--- Begin Information given ---
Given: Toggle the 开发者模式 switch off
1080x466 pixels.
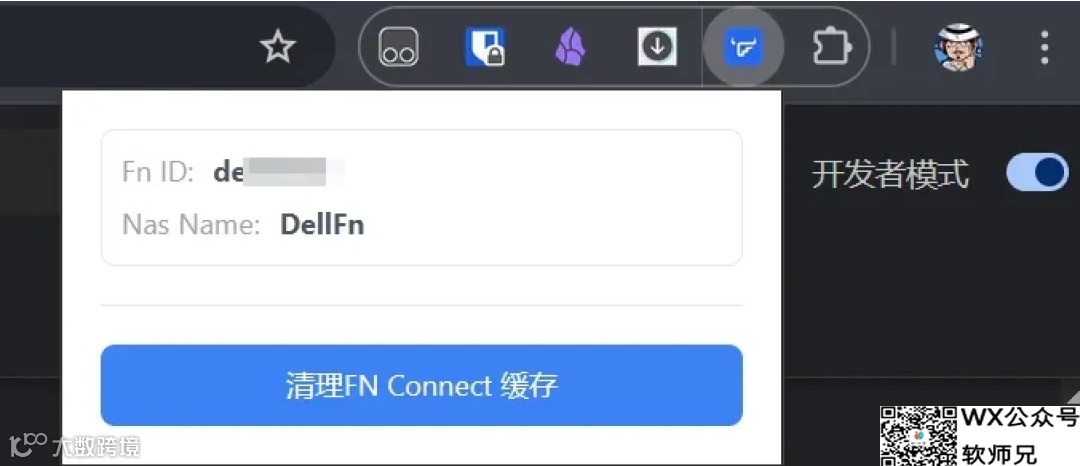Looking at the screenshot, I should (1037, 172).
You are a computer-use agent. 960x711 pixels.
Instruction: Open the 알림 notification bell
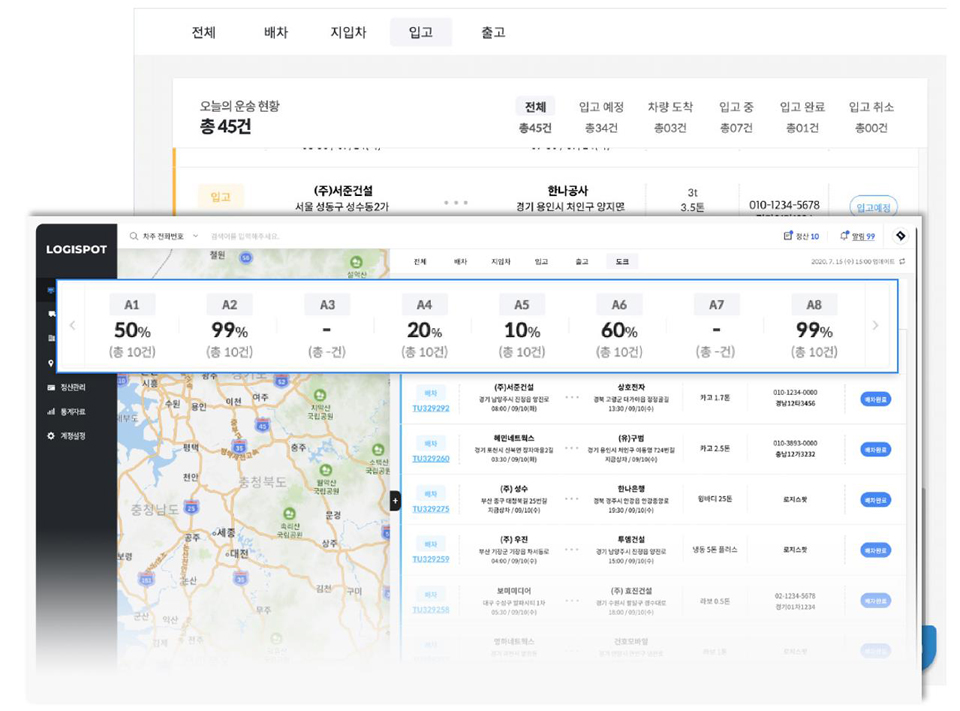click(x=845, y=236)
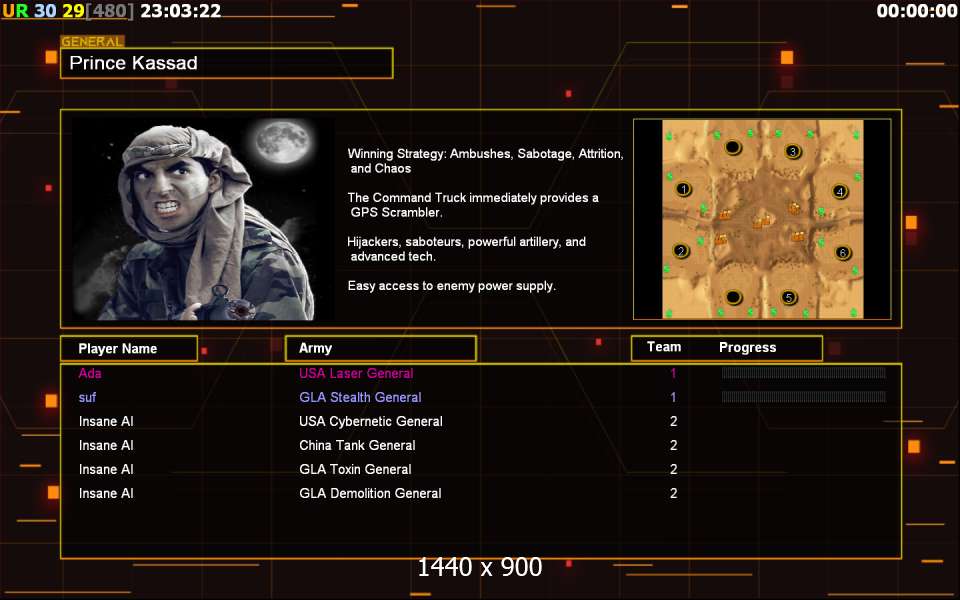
--- End Information given ---
• _Task details_
Rewrite the listing above with "pixels" replaced by "px" everywhere and nothing else changed. Leave the pictures out.

• _Task result_
Given: Toggle the 开发者模式 switch off
1080x466 px.
Looking at the screenshot, I should (1037, 172).
You are a computer-use agent. 960x711 px.
Instruction: Open the 알림 notification bell
click(x=845, y=236)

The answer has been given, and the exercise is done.